:: Exercise details ::
Could you rewrite the listing below with every occurrence of "GUI agent" renamed to "interface agent", leaving everything else unchanged?

Listing of pointing records for text and elements:
----

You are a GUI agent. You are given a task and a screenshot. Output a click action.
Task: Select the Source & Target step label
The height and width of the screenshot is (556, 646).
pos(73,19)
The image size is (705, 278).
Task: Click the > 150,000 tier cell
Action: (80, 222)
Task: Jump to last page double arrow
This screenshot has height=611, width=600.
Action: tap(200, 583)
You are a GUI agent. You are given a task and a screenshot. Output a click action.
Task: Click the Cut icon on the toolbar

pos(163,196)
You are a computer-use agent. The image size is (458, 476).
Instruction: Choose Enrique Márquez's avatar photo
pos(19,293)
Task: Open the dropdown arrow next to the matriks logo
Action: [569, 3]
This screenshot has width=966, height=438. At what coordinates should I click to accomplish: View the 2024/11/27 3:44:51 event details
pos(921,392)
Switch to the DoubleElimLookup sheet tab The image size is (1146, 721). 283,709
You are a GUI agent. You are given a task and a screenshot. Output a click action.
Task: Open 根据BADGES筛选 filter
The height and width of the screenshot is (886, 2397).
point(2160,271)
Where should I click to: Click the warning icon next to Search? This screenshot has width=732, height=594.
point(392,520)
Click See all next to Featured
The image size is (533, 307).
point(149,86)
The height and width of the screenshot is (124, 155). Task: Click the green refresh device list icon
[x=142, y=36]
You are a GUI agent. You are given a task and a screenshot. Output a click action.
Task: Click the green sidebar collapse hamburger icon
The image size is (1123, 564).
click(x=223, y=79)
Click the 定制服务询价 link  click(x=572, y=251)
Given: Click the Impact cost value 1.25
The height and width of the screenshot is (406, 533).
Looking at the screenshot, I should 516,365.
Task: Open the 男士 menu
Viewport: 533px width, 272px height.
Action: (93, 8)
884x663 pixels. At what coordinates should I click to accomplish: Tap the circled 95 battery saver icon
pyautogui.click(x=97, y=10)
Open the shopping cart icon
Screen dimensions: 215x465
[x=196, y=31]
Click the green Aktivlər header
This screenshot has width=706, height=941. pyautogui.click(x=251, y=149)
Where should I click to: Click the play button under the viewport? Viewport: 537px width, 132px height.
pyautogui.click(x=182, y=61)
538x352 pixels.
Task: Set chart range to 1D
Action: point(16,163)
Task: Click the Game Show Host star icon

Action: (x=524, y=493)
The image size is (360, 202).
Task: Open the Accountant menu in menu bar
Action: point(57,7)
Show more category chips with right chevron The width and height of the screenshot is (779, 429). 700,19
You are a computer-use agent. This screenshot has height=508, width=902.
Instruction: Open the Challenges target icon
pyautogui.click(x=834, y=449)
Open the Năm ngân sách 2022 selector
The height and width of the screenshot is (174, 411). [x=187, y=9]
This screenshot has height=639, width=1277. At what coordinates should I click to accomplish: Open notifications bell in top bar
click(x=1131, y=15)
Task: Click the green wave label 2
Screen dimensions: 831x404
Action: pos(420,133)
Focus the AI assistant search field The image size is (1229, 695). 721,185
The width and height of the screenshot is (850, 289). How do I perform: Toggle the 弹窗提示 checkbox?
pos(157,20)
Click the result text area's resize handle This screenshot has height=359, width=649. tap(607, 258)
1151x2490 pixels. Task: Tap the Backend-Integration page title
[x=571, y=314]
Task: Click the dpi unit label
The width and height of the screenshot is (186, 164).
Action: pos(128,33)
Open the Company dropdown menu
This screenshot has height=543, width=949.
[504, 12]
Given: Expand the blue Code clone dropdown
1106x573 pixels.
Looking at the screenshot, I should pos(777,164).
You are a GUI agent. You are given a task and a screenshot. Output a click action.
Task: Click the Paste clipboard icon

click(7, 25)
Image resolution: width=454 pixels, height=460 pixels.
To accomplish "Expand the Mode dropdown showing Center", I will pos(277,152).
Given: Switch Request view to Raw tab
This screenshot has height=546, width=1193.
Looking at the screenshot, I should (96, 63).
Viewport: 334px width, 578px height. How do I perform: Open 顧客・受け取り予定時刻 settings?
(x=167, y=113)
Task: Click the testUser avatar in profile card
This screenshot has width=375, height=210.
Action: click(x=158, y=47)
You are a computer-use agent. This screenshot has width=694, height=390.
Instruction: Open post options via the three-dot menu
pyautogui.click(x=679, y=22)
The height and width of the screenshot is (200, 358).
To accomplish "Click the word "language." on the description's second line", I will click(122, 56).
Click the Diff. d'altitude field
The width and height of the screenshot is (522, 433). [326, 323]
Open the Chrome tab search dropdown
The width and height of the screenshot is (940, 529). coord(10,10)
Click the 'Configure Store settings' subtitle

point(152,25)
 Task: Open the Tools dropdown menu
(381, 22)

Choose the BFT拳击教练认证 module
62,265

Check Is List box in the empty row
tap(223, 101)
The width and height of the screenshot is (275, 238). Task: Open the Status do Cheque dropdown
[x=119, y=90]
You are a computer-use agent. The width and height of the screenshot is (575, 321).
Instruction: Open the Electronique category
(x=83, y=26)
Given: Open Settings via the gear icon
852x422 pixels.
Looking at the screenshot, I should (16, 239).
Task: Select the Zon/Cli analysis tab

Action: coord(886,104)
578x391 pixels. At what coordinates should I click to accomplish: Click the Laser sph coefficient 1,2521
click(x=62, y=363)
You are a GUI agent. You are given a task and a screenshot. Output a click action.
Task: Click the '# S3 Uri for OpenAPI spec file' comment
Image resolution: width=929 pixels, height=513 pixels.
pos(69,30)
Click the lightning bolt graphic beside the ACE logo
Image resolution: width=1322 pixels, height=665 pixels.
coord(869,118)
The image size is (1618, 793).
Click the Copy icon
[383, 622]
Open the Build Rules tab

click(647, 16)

----

:: Final result ::
You are a interface agent. You are given a task and a screenshot. Output a click action.
Task: Select the Source & Target step label
The height and width of the screenshot is (556, 646).
pos(73,19)
The image size is (705, 278).
Task: Click the > 150,000 tier cell
Action: (80, 222)
Task: Jump to last page double arrow
This screenshot has height=611, width=600.
Action: tap(200, 583)
You are a interface agent. You are given a task and a screenshot. Output a click action.
Task: Click the Cut icon on the toolbar

pos(163,196)
You are a computer-use agent. The image size is (458, 476).
Instruction: Choose Enrique Márquez's avatar photo
pos(19,293)
Task: Open the dropdown arrow next to the matriks logo
Action: [569, 3]
This screenshot has width=966, height=438. At what coordinates should I click to accomplish: View the 2024/11/27 3:44:51 event details
pos(921,392)
Switch to the DoubleElimLookup sheet tab The image size is (1146, 721). 283,709
You are a interface agent. You are given a task and a screenshot. Output a click action.
Task: Open 根据BADGES筛选 filter
The height and width of the screenshot is (886, 2397).
point(2160,271)
Where should I click to: Click the warning icon next to Search? This screenshot has width=732, height=594.
point(392,520)
Click See all next to Featured
The image size is (533, 307).
point(149,86)
The height and width of the screenshot is (124, 155). Task: Click the green refresh device list icon
[x=142, y=36]
You are a interface agent. You are given a task and a screenshot. Output a click action.
Task: Click the green sidebar collapse hamburger icon
The image size is (1123, 564).
click(x=223, y=79)
Click the 定制服务询价 link  click(x=572, y=251)
Given: Click the Impact cost value 1.25
The height and width of the screenshot is (406, 533).
Looking at the screenshot, I should 516,365.
Task: Open the 男士 menu
Viewport: 533px width, 272px height.
Action: (93, 8)
884x663 pixels. At what coordinates should I click to accomplish: Tap the circled 95 battery saver icon
pyautogui.click(x=97, y=10)
Open the shopping cart icon
Screen dimensions: 215x465
[x=196, y=31]
Click the green Aktivlər header
This screenshot has width=706, height=941. pyautogui.click(x=251, y=149)
Where should I click to: Click the play button under the viewport? Viewport: 537px width, 132px height.
pyautogui.click(x=182, y=61)
538x352 pixels.
Task: Set chart range to 1D
Action: point(16,163)
Task: Click the Game Show Host star icon

Action: (x=524, y=493)
The image size is (360, 202).
Task: Open the Accountant menu in menu bar
Action: point(57,7)
Show more category chips with right chevron The width and height of the screenshot is (779, 429). 700,19
You are a computer-use agent. This screenshot has height=508, width=902.
Instruction: Open the Challenges target icon
pyautogui.click(x=834, y=449)
Open the Năm ngân sách 2022 selector
The height and width of the screenshot is (174, 411). [x=187, y=9]
This screenshot has height=639, width=1277. At what coordinates should I click to accomplish: Open notifications bell in top bar
click(x=1131, y=15)
Task: Click the green wave label 2
Screen dimensions: 831x404
Action: pos(420,133)
Focus the AI assistant search field The image size is (1229, 695). 721,185
The width and height of the screenshot is (850, 289). How do I perform: Toggle the 弹窗提示 checkbox?
pos(157,20)
Click the result text area's resize handle This screenshot has height=359, width=649. tap(607, 258)
1151x2490 pixels. Task: Tap the Backend-Integration page title
[x=571, y=314]
Task: Click the dpi unit label
The width and height of the screenshot is (186, 164).
Action: pos(128,33)
Open the Company dropdown menu
This screenshot has height=543, width=949.
[504, 12]
Given: Expand the blue Code clone dropdown
1106x573 pixels.
Looking at the screenshot, I should pos(777,164).
You are a interface agent. You are given a task and a screenshot. Output a click action.
Task: Click the Paste clipboard icon

click(7, 25)
Image resolution: width=454 pixels, height=460 pixels.
To accomplish "Expand the Mode dropdown showing Center", I will pos(277,152).
Given: Switch Request view to Raw tab
This screenshot has height=546, width=1193.
Looking at the screenshot, I should (96, 63).
Viewport: 334px width, 578px height. How do I perform: Open 顧客・受け取り予定時刻 settings?
(x=167, y=113)
Task: Click the testUser avatar in profile card
This screenshot has width=375, height=210.
Action: click(x=158, y=47)
You are a computer-use agent. This screenshot has width=694, height=390.
Instruction: Open post options via the three-dot menu
pyautogui.click(x=679, y=22)
The height and width of the screenshot is (200, 358).
To accomplish "Click the word "language." on the description's second line", I will click(122, 56).
Click the Diff. d'altitude field
The width and height of the screenshot is (522, 433). [326, 323]
Open the Chrome tab search dropdown
The width and height of the screenshot is (940, 529). coord(10,10)
Click the 'Configure Store settings' subtitle

point(152,25)
 Task: Open the Tools dropdown menu
(381, 22)

Choose the BFT拳击教练认证 module
62,265

Check Is List box in the empty row
tap(223, 101)
The width and height of the screenshot is (275, 238). Task: Open the Status do Cheque dropdown
[x=119, y=90]
You are a computer-use agent. The width and height of the screenshot is (575, 321).
Instruction: Open the Electronique category
(x=83, y=26)
Given: Open Settings via the gear icon
852x422 pixels.
Looking at the screenshot, I should (16, 239).
Task: Select the Zon/Cli analysis tab

Action: coord(886,104)
578x391 pixels. At what coordinates should I click to accomplish: Click the Laser sph coefficient 1,2521
click(x=62, y=363)
You are a interface agent. You are given a task and a screenshot. Output a click action.
Task: Click the '# S3 Uri for OpenAPI spec file' comment
Image resolution: width=929 pixels, height=513 pixels.
pos(69,30)
Click the lightning bolt graphic beside the ACE logo
Image resolution: width=1322 pixels, height=665 pixels.
coord(869,118)
The image size is (1618, 793).
Click the Copy icon
[383, 622]
Open the Build Rules tab

click(647, 16)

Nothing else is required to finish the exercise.